KABARRAKYAT.news — Dinas Pekerjaan Umum dan Perumahan Rakyat (PUPR) Kota Langsa menyiapkan pembangunan kanal banjir di Desa Merandeh Tengah, Kecamatan Langsa Lama, sebagai langkah mitigasi terhadap ancaman banjir yang selama ini mengintai kawasan permukiman warga.
Kanal tersebut direncanakan memiliki enam pintu dengan panjang sekitar satu kilometer. Pembangunan infrastruktur pengendali banjir ini dinilai mendesak karena lokasi berada tidak jauh dari aliran Sungai Krueng Langsa dan menjadi salah satu kawasan yang terdampak ketika sungai meluap.
Kepala Dinas PUPR Kota Langsa, Muzamil, mengatakan pembangunan kanal tersebut saat ini masih dalam tahap perencanaan.
“Urgensinya memang karena ini dekat dengan permukiman penduduk.
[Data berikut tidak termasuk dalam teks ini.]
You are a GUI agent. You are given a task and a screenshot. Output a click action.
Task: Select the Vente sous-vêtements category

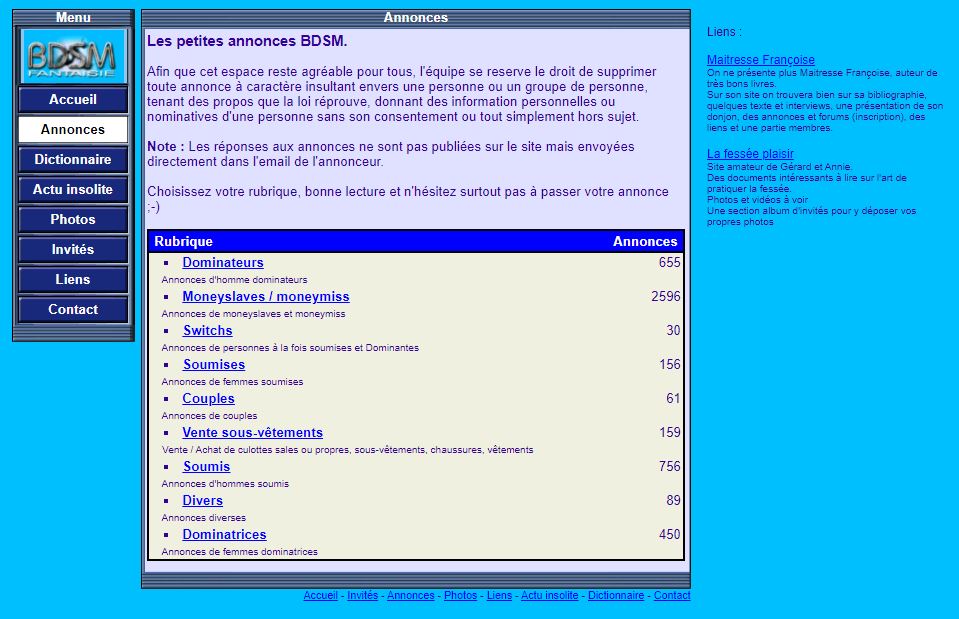point(252,433)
Saluran dari sungai langsung mengalir ke sini,” kata Muzamil, Kamis (27/8/2026).
Menurutnya, Sungai Krueng Langsa berjarak sekitar 400 meter dari lokasi rencana pembangunan kanal. Ketika debit sungai meningkat dan meluap, kawasan Merandeh Tengah menjadi salah satu daerah yang menerima dampak langsung.
“Kalau sungai meluap, masyarakat di sini langsung terkena dampak. Kemudian air secara berangsur-angsur mengalir ke kawasan kota,” ujarnya.
Selain persoalan luapan sungai, kondisi saluran irigasi di kawasan tersebut juga mengalami sedimentasi cukup signifikan. Kedalaman saluran yang sebelumnya mencapai sekitar 1,5 meter kini hanya tersisa sekitar satu meter setelah bencana hidrometeorologi.
PUPR Langsa mengalokasikan anggaran sekitar Rp750 juta yang bersumber dari dana Transfer ke Daerah (TKD) untuk pekerjaan tersebut.
Muzamil menyebut pembangunan kanal tidak hanya ditujukan sebagai respons terhadap persoalan banjir, tetapi juga bagian dari program mitigasi bencana dan pemulihan infrastruktur pascabencana.
Dengan pembangunan kanal dan normalisasi aliran air, PUPR berharap potensi genangan serta dampak luapan Sungai Krueng Langsa terhadap permukiman warga dapat ditekan.
Pemerintah Kota Langsa juga diarahkan untuk memastikan penggunaan dana TKD tidak sekadar terserap secara administratif, tetapi benar-benar menghasilkan infrastruktur yang mampu memberikan perlindungan nyata bagi masyarakat dari ancaman bencana.